モード 最適速度制御機能の有効 / 無効
PTP動作時 CP動作時
3

有効

有効

2

無効

1

有効

無効

0

無効

デフォルトの設定はモード3です。

PTP動作における有効 / 無効設定別の特徴

有効の場合

  • 最適速度制御機能を有効にしても、ロボット動作中にエラーが発生する場合があります。下記に最適速度制御機能に関連するエラーが発生した場合の対応方法を示します。

    動作中に過負荷エラーが発生する場合があります。その場合は、タイマや内部速度、加速度を設定し、モータ負荷を調整してください。なお、モータ負荷の状況は、リモートTP/バーチャルTPで確認することができます。"サーボの状態表示" を参照してください。

    動作中に偏差過大エラーが発生する場合があります。その場合は、速度、加速度を調整してください。

  • 無効に設定した場合に比べて、PTP動作時の動作時間が長くなる場合があります。

無効の場合

  • 有効に設定した場合に比べて、PTP動作時にエラーが発生しやすくなる可能性があります。

CP動作における有効 / 無効設定別の特徴

有効の場合

  • 最適速度制御機能を有効にしても、ロボット動作中にエラーが発生する場合があります。下記に最適速度制御機能に関連するエラーが発生した場合の対応方法を示します。

    動作中に過負荷エラーが発生する場合があります。その場合は、タイマや内部速度、加速度を設定し、モータ負荷を調整してください。なお、モータ負荷の状況は、リモートTP/バーチャルTPで確認することができます。"サーボの状態表示" を参照してください。

    動作中に指令加速度制限オーバエラー、偏差過大エラー、指令速度過大エラーが発生する場合があります。その場合は、内部速度、内部加速度にて速度、加速度を調整してください。

  • 高速動作時最大 5mm程度の軌跡ずれが発生する場合があります。動作近傍に障害物がある場合は、速度を下げて使用してください。
  • 特異点近傍で動作速度が低下中に瞬時停止させた場合、瞬時停止時間が延びる場合があります。ただし、瞬時停止距離は変わりません。
  • ロボットの動作速度が台形パターンの等速区間においても、速度が変化する可能性があります。
  • 無効に設定した場合比べて、CP動作時のロボットの動作時間が長くなる場合があります。

無効の場合

  • 有効に設定した場合に比べて、CP動作時にエラーが発生しやすくなる可能性があります。
  • ロボットの動作速度が台形パターンの等速区間において、一定の速度に保たれます。

台形パターンについて

ロボットの速度の制御方法として、台形パターンに沿った制御方法があります。これは、ロボットの動作開始時は徐々に速度を上げて、ある速度まで達したら、その速度を保って動作します。動作終了時は徐々に速度を下げていき、最終的に止まります。

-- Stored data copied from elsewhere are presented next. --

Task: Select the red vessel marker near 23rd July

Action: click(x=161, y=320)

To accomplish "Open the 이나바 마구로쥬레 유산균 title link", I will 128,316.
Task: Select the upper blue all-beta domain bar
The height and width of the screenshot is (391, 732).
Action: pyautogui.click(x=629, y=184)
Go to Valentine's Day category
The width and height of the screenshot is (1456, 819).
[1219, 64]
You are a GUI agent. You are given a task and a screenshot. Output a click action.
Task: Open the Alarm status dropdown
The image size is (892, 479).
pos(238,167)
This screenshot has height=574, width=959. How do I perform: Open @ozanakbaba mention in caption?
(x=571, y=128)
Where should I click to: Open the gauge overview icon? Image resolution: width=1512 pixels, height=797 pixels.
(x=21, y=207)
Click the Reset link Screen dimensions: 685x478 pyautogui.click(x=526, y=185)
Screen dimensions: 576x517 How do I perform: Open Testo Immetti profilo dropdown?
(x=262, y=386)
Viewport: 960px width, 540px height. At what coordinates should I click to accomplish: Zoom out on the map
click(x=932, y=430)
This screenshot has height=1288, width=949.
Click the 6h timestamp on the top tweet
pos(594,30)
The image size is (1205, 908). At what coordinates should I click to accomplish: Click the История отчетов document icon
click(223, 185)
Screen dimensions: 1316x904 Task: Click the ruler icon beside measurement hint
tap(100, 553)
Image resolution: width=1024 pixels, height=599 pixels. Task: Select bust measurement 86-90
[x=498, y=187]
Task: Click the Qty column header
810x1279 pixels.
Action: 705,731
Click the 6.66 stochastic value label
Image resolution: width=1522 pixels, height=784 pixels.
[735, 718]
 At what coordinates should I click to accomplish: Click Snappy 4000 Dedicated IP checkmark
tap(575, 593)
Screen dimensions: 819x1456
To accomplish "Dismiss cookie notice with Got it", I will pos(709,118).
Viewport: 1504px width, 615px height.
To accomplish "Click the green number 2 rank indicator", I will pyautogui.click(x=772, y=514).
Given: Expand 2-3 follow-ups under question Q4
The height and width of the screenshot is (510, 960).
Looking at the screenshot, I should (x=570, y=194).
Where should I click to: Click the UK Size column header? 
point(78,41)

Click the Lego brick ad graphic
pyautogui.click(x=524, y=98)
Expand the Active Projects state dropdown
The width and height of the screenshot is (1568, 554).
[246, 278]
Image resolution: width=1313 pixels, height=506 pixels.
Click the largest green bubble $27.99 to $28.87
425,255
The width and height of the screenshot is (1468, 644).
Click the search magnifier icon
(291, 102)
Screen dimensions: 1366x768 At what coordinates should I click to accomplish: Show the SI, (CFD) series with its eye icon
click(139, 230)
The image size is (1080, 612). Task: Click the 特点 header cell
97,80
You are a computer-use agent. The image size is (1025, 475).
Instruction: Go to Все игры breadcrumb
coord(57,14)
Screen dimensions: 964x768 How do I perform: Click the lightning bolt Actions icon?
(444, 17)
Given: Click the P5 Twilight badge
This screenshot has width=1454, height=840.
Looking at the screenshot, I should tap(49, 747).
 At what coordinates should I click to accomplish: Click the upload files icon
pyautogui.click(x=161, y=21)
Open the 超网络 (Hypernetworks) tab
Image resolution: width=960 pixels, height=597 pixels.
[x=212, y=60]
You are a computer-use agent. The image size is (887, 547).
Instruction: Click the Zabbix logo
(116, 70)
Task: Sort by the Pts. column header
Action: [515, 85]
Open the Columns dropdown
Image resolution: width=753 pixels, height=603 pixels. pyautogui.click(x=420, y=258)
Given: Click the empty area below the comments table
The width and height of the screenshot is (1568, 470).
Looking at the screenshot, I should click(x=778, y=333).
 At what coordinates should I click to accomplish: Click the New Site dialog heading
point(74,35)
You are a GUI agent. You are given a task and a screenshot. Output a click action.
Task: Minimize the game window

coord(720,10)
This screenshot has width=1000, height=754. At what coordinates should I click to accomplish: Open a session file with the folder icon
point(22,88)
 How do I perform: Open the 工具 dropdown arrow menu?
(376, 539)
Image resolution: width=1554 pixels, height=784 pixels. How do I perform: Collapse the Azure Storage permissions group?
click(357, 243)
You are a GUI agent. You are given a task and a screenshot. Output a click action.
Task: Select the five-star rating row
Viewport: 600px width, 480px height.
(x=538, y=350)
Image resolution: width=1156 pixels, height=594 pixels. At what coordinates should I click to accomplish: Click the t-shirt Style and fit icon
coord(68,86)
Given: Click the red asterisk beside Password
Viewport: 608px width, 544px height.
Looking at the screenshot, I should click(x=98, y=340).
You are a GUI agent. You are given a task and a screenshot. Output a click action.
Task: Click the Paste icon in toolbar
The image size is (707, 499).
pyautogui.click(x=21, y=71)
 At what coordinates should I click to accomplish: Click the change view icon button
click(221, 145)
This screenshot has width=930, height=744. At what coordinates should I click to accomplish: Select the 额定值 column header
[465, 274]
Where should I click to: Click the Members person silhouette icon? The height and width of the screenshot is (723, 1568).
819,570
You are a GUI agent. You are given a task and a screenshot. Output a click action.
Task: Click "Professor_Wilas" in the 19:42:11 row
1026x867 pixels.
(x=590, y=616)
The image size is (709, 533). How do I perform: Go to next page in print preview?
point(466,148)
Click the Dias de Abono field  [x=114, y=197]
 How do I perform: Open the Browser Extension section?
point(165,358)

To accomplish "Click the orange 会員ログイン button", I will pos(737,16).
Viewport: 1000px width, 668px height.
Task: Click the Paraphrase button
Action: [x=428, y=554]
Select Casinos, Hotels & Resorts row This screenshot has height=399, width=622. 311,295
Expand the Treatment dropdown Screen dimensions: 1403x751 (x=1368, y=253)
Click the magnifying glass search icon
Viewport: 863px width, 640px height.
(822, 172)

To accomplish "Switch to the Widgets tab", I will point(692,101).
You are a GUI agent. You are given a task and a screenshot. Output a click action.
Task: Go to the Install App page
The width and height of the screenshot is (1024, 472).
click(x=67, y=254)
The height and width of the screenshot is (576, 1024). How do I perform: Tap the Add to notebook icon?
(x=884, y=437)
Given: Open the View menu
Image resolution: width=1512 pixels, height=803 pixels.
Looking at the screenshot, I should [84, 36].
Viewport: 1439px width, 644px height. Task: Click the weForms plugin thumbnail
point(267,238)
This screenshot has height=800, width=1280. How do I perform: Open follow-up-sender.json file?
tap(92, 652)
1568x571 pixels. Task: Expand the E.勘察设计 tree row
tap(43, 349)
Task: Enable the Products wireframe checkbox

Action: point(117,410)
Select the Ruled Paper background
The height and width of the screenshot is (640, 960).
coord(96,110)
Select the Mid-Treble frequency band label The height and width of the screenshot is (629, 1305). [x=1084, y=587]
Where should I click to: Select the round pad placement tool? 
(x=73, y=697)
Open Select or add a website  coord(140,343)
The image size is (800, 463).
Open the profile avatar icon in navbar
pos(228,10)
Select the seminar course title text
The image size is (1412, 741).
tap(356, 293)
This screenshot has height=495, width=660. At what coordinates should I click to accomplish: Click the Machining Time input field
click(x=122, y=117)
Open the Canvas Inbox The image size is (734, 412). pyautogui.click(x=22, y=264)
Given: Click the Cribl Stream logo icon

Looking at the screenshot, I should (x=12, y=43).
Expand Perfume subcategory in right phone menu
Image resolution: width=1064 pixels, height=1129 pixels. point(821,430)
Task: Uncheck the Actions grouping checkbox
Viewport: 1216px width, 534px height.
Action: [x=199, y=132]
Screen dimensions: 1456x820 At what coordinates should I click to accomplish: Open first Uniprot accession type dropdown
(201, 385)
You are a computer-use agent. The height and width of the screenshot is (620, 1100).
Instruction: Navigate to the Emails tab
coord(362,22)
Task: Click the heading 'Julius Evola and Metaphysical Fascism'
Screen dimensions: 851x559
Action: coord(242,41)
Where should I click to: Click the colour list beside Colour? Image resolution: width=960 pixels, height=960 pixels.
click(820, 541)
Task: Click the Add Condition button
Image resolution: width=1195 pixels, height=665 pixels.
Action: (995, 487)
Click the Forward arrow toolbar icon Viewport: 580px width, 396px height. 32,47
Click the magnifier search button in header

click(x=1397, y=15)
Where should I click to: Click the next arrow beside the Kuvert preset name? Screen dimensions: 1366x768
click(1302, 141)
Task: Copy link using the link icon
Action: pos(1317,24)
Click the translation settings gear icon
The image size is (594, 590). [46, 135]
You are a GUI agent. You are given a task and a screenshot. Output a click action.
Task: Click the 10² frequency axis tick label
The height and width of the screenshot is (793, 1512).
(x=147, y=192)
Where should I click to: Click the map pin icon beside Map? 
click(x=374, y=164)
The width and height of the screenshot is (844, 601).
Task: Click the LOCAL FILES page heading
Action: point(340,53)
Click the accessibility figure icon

速度を保って動作する区間を "等速区間" または "等速移動区間" と呼びます。

モードの選定手順

デフォルトのモードではうまく動作しない場合に他のモードに設定します。

例えば、PTP動作は問題ないが、CP動作においては、等速区間の速度を一定に保ちたい場合を考えます。

この場合、各動作種類ごとの選択すべき有効 / 無効は、下記のようになります。

PTP動作

有効

CP動作

無効

上記条件を満足するモードをモード一覧から選択します。この場合はモード1になります。